Article #1 in the YCC Kids Club Ghana Student Life Stories Project
A Visit To Akosombo Hydroelectric Dam
By Reuben Ganoo, Age 15
To turn the clock back, I was fourteen years old and on a trip to Akosombo Dam organized by our school wildlife club. We were in a group of thirty-five students and led by a wildlife master. We wore white tops with yellow-sleeved t-shirts and black trousers. We joined the bus at five am, dawn, and the trip was going to take us three hours to reach our destination.
The seats in the bus were soft and fluffy to touch. I felt comfortable in the seat. “Tighten your seat belt!” yelled the driver at the top of his vibrating and alerting voice. We all tightened our seat belts, took a short prayer, and the journey began. We started to sing “Dzama” songs and it was like, wow! We sang loudly, dancing in our seats and making flexible moves with our body.

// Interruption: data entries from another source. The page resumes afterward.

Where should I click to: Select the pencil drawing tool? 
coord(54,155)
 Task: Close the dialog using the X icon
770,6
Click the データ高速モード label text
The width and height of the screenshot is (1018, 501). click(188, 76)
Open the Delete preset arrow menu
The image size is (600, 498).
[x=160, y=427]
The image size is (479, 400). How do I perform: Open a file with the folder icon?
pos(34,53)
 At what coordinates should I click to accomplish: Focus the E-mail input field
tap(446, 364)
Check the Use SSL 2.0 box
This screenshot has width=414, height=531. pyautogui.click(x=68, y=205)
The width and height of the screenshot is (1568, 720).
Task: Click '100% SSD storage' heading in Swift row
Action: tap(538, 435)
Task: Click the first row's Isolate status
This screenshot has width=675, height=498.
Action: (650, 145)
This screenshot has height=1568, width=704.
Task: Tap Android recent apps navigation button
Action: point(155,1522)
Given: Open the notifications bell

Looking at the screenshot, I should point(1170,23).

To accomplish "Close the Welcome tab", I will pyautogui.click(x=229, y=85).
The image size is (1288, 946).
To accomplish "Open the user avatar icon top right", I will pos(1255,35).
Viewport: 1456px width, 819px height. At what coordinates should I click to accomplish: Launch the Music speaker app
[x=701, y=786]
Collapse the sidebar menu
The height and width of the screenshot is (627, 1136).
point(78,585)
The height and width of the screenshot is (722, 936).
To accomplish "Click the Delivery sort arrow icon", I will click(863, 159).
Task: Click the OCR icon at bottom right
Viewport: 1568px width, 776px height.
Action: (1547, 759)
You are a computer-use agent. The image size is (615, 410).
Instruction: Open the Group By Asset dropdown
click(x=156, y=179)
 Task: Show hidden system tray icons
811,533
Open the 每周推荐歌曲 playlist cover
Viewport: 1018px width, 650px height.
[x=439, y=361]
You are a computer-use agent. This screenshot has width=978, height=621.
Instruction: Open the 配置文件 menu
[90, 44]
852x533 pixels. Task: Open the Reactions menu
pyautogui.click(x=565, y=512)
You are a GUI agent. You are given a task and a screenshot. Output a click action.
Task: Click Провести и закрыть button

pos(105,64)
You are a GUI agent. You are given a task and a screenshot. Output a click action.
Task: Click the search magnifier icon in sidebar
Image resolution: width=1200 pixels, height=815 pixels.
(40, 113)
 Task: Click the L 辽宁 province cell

There was a complaint for staying so long on the bus, so the driver stopped at Kpong barrier so that we could relax and have our breakfast. I went to the nearby bush to urinate. I felt danger around but I didn’t know what to do. We shared a breakfast at the junction on wooden benches with lovely design curves on them. The breakfast was overwhelming, with its steams rising from the teacups into the air.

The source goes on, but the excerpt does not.